Wednesday, April 11, 2012

The Player of Games (Iain M. Banks)

The Player of Games by Iain M. Banks

I finished reading The Player of Games late last night. It ended in a surprisingly satisfactory manner. I’d picked up the book to read it again, only to discover it wasn’t the story that I thought I’d read before. Which means that my decision to give away this title on World Book Night later this month was quite random and based on a completely different gaming plot!

In his 1988 novel, Iain M. Banks tells the story of a journey taken by one of the Culture’s greatest game players. Skilled at figuring out and deploying fiendishly successful strategies for complex board games, Jernau Morat Gurgeh is blackmailed into accepting a two year journey to another world to participate as a guest in the Azad tournament.

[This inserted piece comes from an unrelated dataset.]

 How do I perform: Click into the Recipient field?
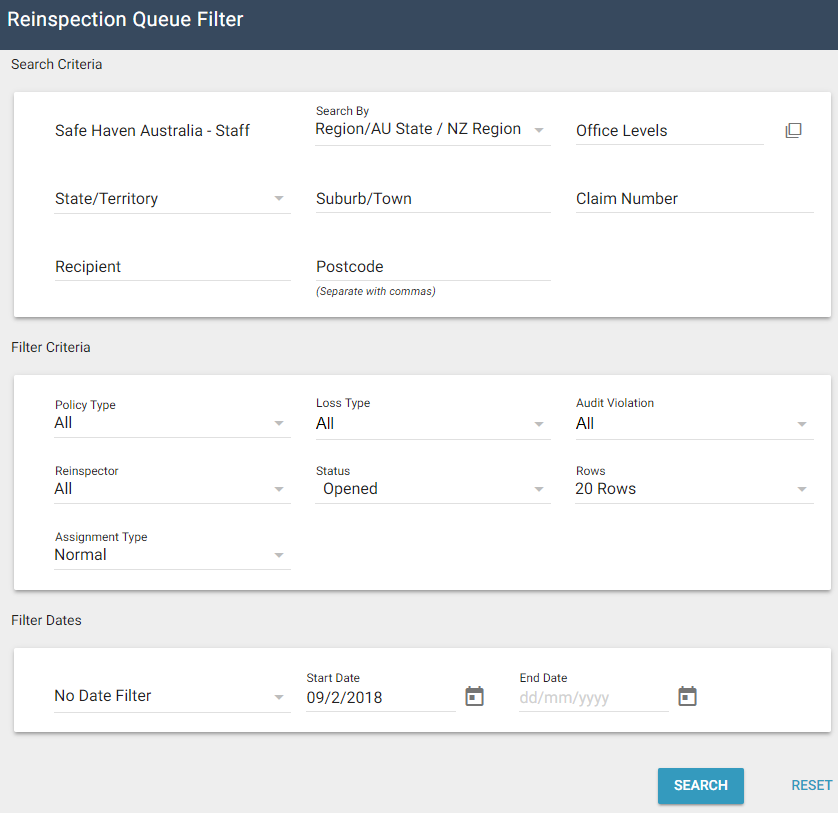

Can Gurgeh hope to master the game that the Empire of Azad use to select their emperor as well as defining the social hierarchy and players’ career advancement? Can he build up strength and credibility I the minor games before moving onto the three main boards? As he progresses through the tournament, can he defend himself on and off the board from his politically elite competitors?

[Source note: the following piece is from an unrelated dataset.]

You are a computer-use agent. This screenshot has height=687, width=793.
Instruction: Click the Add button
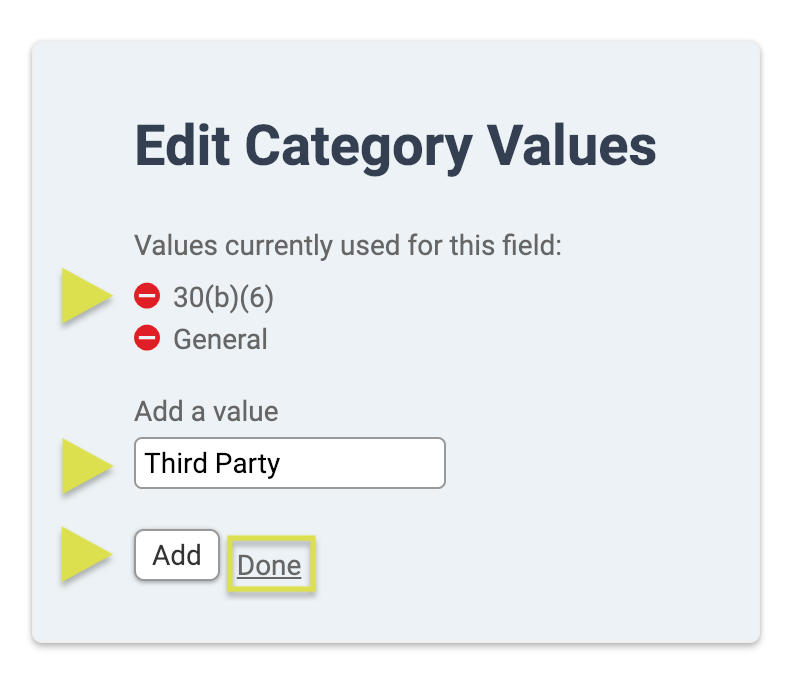point(177,555)
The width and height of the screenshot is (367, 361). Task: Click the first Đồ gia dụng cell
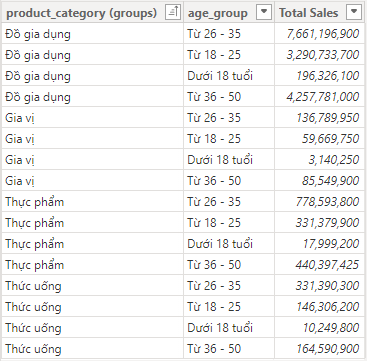point(92,34)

Compared to a lot of science fiction, it’s a complicated read. My satisfaction at its ending came from a resolution of some of the frustrations that had built up during the book. The pacing and page-turnability varies throughout the three hundred pages. For a long time, it felt like a book about a successful game player. But the layers of games within games, political machinations, emotional manoeuvring and cheating to change the rules and avoid losing became clear, much like Gurgeh’s enlightenment about the game he was playing and the way in which he too was being played.

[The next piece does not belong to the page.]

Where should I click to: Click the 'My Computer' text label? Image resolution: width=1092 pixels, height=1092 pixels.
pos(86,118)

It’s science fiction, so expect space travel, genofixed glands manufacturing drugs inside characters’ own bodies, depression at uncovering futility, drones (in disguise), an unchallenged sense that the Culture is superior the Empire of Azad, a lot more than two genders, and a little cross-species sexual intrigue and castration thrown in for good measure.

Giving away twenty four copies of this on April 23 is going to be quite a challenge!

2 comments:

Anonymous said...

One of the first Culture novels I read. I thought it was great. Got to meet Iain Banks last year in London too. Why did you think it was a different story?

Alan in Belfast (Alan Meban) said...

> Why did you think it was a different story?

Just I'd read a scifi novel some time last year which was based around a big game playing tournament - and assumed this was the book (but without a creased spine). So I started reading to check it was teh same book and soon discovered it was completely different!